Fixing a hole where the rain gets in

2 November 2014

Introduction

The title of course is a quote from the Beatles’ song. Not very well chosen, because my article has nothing to do with rain, but is about files and Unix. Sorry, nothing better came to mind.

Where the hole comes into the story isn’t easy to say in a few words. You’ll find out if you ever manage to finish reading and don’t judge my article as “TL;DR” (IHUA!).

The directory name, truncexp, is short for Truncate Experiment. That doesn’t quite describe it either. OK, enough unclarity for now, let’s begin.

From scratch, from memory

For reasons irrelevant to the article, I recently recommissioned my web and mail server VPS (Virtual Private Server) from scratch, installing a fresh FreeBSD 10.0 after having used earlier versions of that same operating system until then.

Contrary to my usual modus operandi (sorry, in Dutch only) I didn’t do the new installation on a new server keeping the old one live until being done. Instead I did the fresh install on the live server, cold turkey. So there was some downtime, no website, no e-mail. I didn’t mind this time.

Of course I had backups. But they proved to be incomplete. So I ended up having to reconstruct my crontabs (as root and as myself) from memory. Stupid me. I did manage though.

GIVEN INFORMATION:
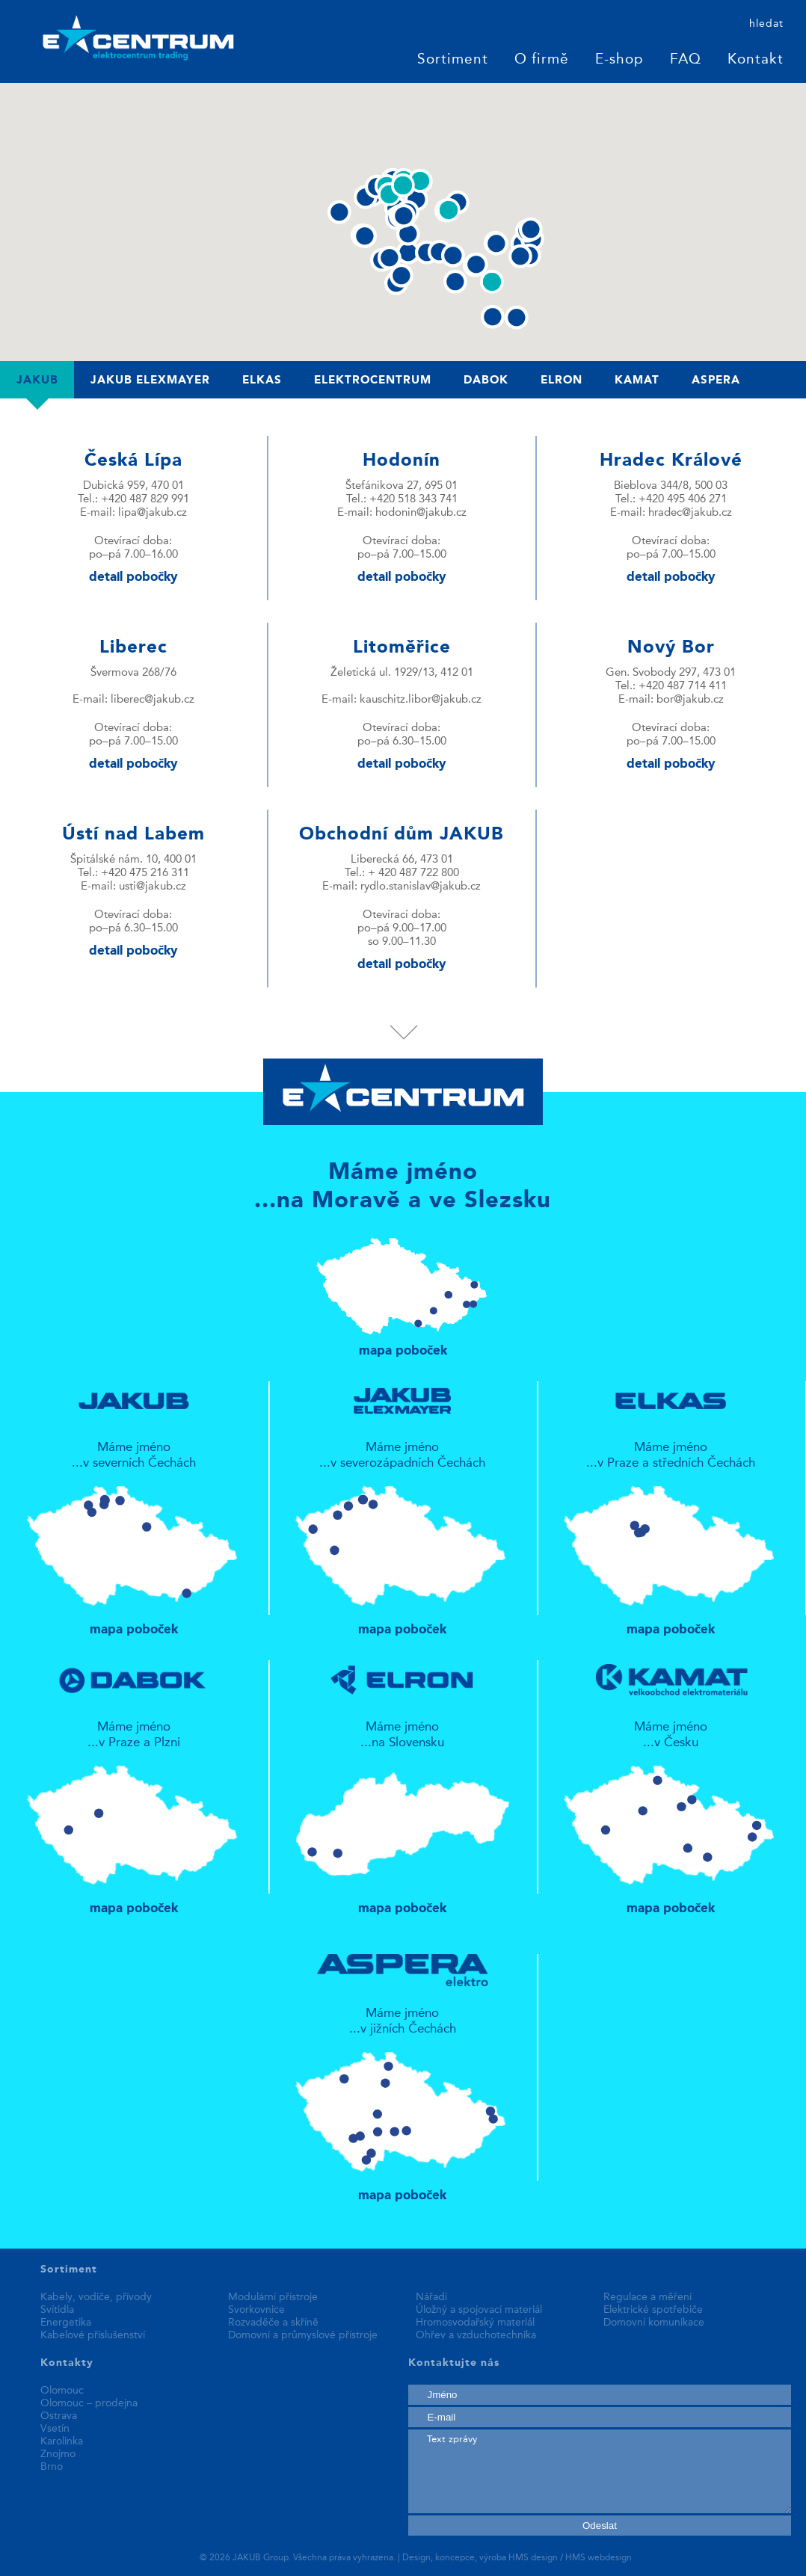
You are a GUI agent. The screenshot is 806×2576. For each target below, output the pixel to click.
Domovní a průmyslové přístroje (303, 2335)
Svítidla (57, 2310)
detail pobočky (133, 577)
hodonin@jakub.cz (421, 513)
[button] (408, 252)
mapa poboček (403, 1290)
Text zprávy (599, 2471)
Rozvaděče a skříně (273, 2322)
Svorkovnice (256, 2310)
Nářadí (431, 2297)
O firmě (541, 60)
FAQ (685, 60)
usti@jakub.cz (152, 887)
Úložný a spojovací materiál (479, 2310)
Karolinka (61, 2441)
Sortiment (452, 60)
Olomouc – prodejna (89, 2403)
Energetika (65, 2322)
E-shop (619, 60)
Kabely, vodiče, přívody (96, 2297)
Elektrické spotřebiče (653, 2310)
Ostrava (58, 2416)
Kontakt (755, 60)
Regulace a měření (647, 2297)
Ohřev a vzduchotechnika (476, 2335)
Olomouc (62, 2390)
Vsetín (55, 2429)
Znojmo (58, 2454)
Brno (51, 2467)
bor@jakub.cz (690, 700)
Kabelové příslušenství (92, 2335)
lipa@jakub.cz (152, 513)
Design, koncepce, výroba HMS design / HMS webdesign (517, 2558)
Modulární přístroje (273, 2297)
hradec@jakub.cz (690, 513)
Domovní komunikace (653, 2322)
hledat (766, 24)
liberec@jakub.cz (152, 700)
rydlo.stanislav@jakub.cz (420, 887)
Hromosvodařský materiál (475, 2322)
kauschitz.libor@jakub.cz (421, 700)
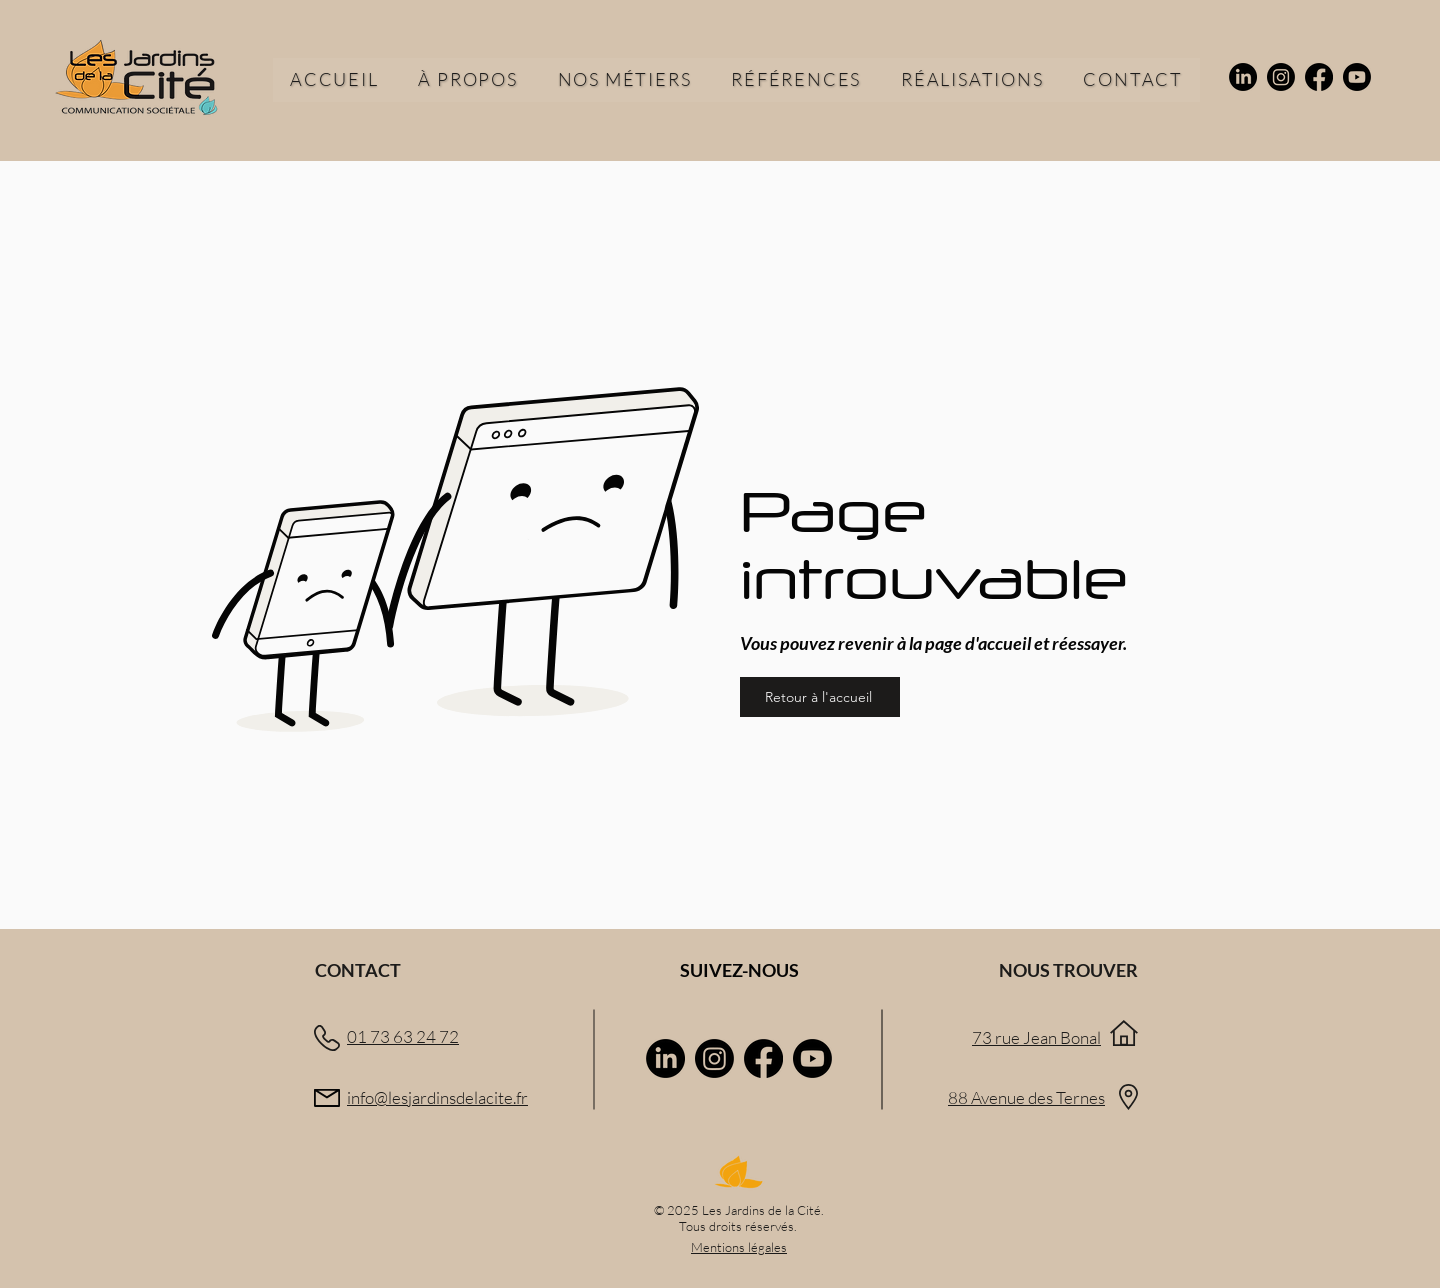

TASK TO COMPLETE:
Continue the article about reinstalling FreeBSD on the web and mail server, starting after its last sentence. The items above are not used in what follows.

EXERCISE RESULT:
Reducing the log file

I don’t want Apache’s log file to keep growing and growing. So once every night I have superuser root reduce it to say 5000 lines. I couldn’t quite remember how I used to do that in the earlier incarnations of my server, and I thought of this:

15 3 * * * cd /usr/local/www/apache24/logs; tail -n 5000 access_log > a; mv a access_log

But that doesn’t work. It results in the log file getting frozen in its quarter past three state, and no new log files lines are ever noticeably written to it (although they are!). Why’s that?

Writing to a black hole after moving

To understand why moving causes an apparent file freeze, we have to look at what a Unix mv (move) actually does. Or what I suppose it does, I never actually opened any source code.

To me it seems reasonably likely that mv x y first tries to rm (actually unlink) file y, just in case it existed. Then x is linked under the new name y also, so now the file known so far as x, is accessible under two names, x and y.

The last step is to unlink the name x, so its contents and attributes and everything else that may somehow belong to it, lives on under its new name y, and the mv (move, or rename) has effectively taken place.

If you do that to an Apache log file, as I did, the command mv a access_log, where a is a partial copy of the original log file, created by tail, the new file access_log won’t have the inode number and birth date (on an OS and filesystem that supports the latter) of the original log file. Instead, it gets those of the partial copy.

What’s more, what is usually felt as a delete action, Unix rm (remove), is actually just an unlike. That is, the name – in fact a name, one of the names – of the file is removed from the directory it resides in.

Only if a file ends up with zero names, and no process still has the file open, is it actually deleted or removed. Or as the manual page to unlink(2) (which can be invoked by the command man 2 unlink) so nicely puts it: “all resources associated with the file are reclaimed.”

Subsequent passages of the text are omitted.